NEW YORK ( TheStreet) -- The green movement wants financial consumers to get their bank, credit card and household bills and statements in a digital format.

The rational is simple and understandable: With less paper cluttering up residential and business mailboxes, the more trees you save.

But it turns out consumers want print and digital bills -- and they may penalize companies that don't offer both options by taking their business elsewhere.

So says a study of 2,000 U.S. adults by Two Sides, a Chicago nonprofit that promotes the "responsible use" of paper products.

The study shows that more than 60% of consumers say they "would not choose a provider that does not offer paper bills and statements" and that 88% want both paper-based and digital bills -- and to be able to "switch between" payment options.

That's an interesting development after years of consumers being told paperless bills were the wave of the future, and good for them as well as for the environment.

A 2010 study by the Electronic Payments Association cited a "direct correlation" between consumer satisfaction and paperless billing, with consumers who got paper bills being 10% "less satisfied with their financial institution."

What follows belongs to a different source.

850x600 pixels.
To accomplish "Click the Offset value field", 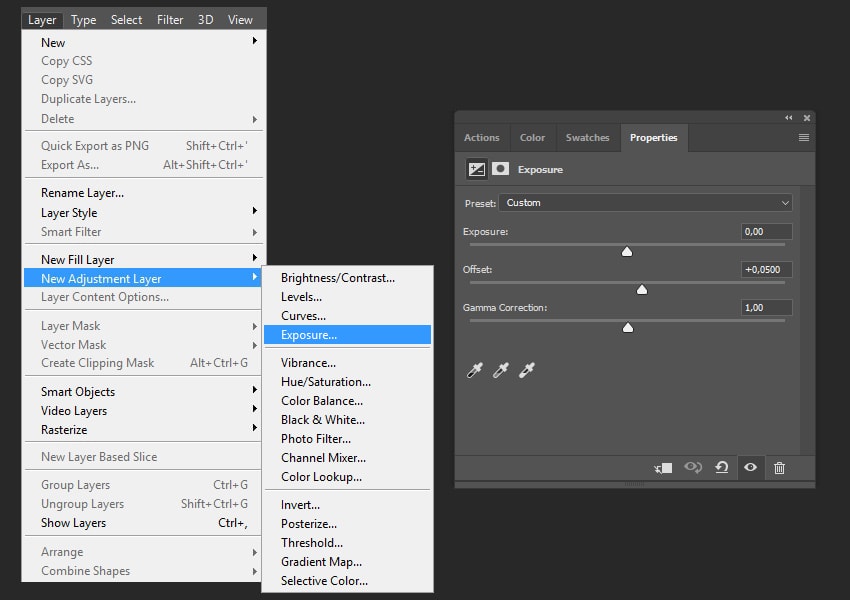I will (x=767, y=269).
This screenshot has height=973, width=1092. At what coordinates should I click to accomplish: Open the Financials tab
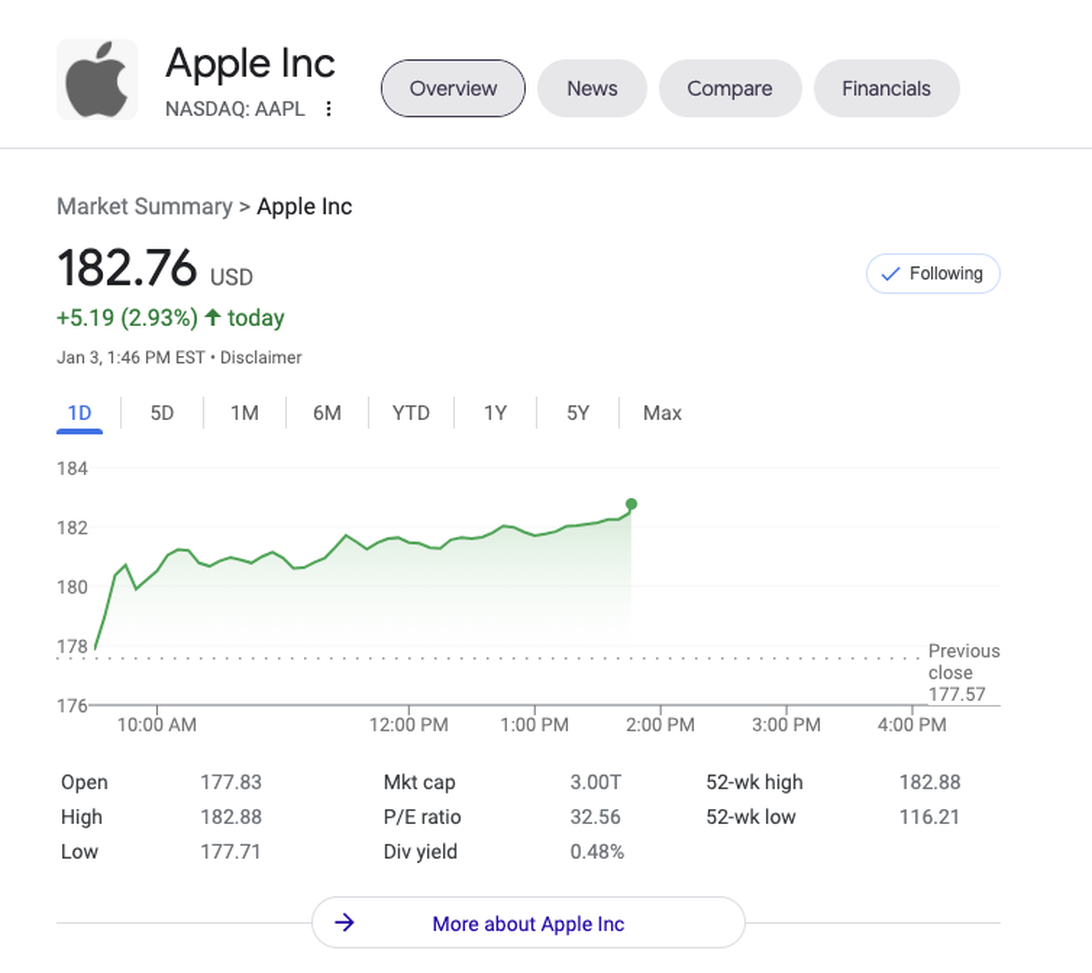point(886,88)
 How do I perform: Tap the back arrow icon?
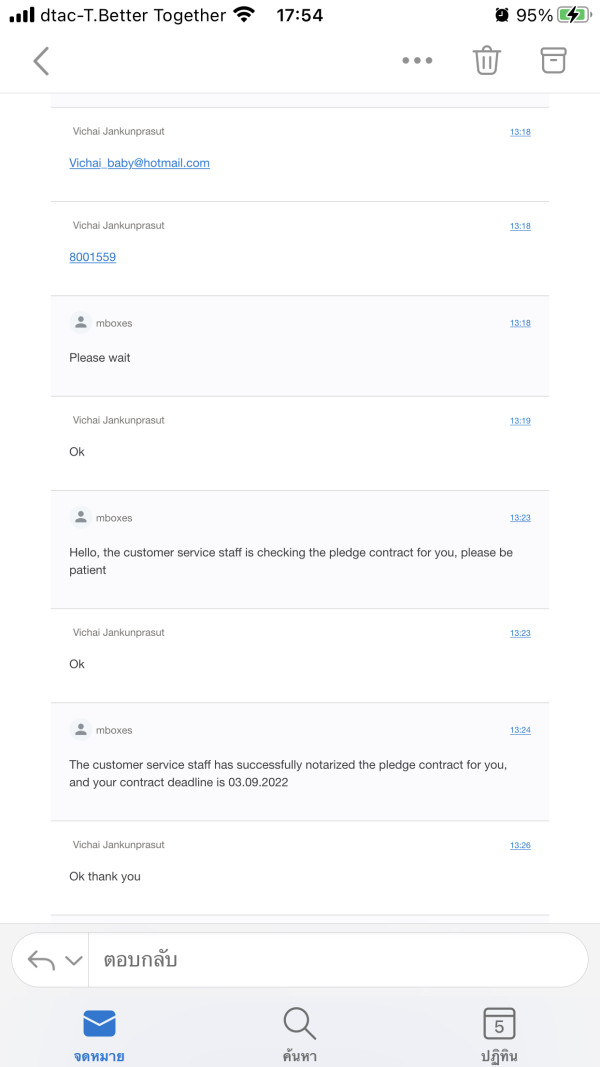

But the Two Sides study contradicts the Electronic Payments Association, as financial consumers seem to be taking a stand against digital-only billing from their banks, credit card companies, utility companies and other service providers.

"While e-billing can be very convenient and Internet delivery is now commonplace, it's clear that U.S. consumers like paper bills and statements and don't want to be pushed into electronic-only communications," Two Sides President Phil Riebel says.

Some consumers believe they're being misled by paperless billing advocates.

"More than eight in 10 believe that cost savings are the driving force behind the 'go paperless' marketing hype, and many are suspicious of marketing claims that going paperless will 'save trees' or 'protect the environment," Riebel says. "In fact, 50% of those surveyed said they either did not believe such claims, felt misled by them or questioned their validity."

He says that about 33% of Americans wind up printing their digital bills anyway, muting some of the environmental benefits of paperless billing.

Both studies could be accused of bias, of course. Two Sides promotes the use of paper products and the Electronic Payments Association promotes the use of digital billing, so both organizations have a horse in the paper-versus-paperless billing race.

Two Sides addresses that.

"We fully understand the advantages of electronic billing," Riebel says."We just want companies to stop misleading consumers by using vague and unsubstantiated environmental claims and to continue offering no-cost paper options to people who say they want and need them."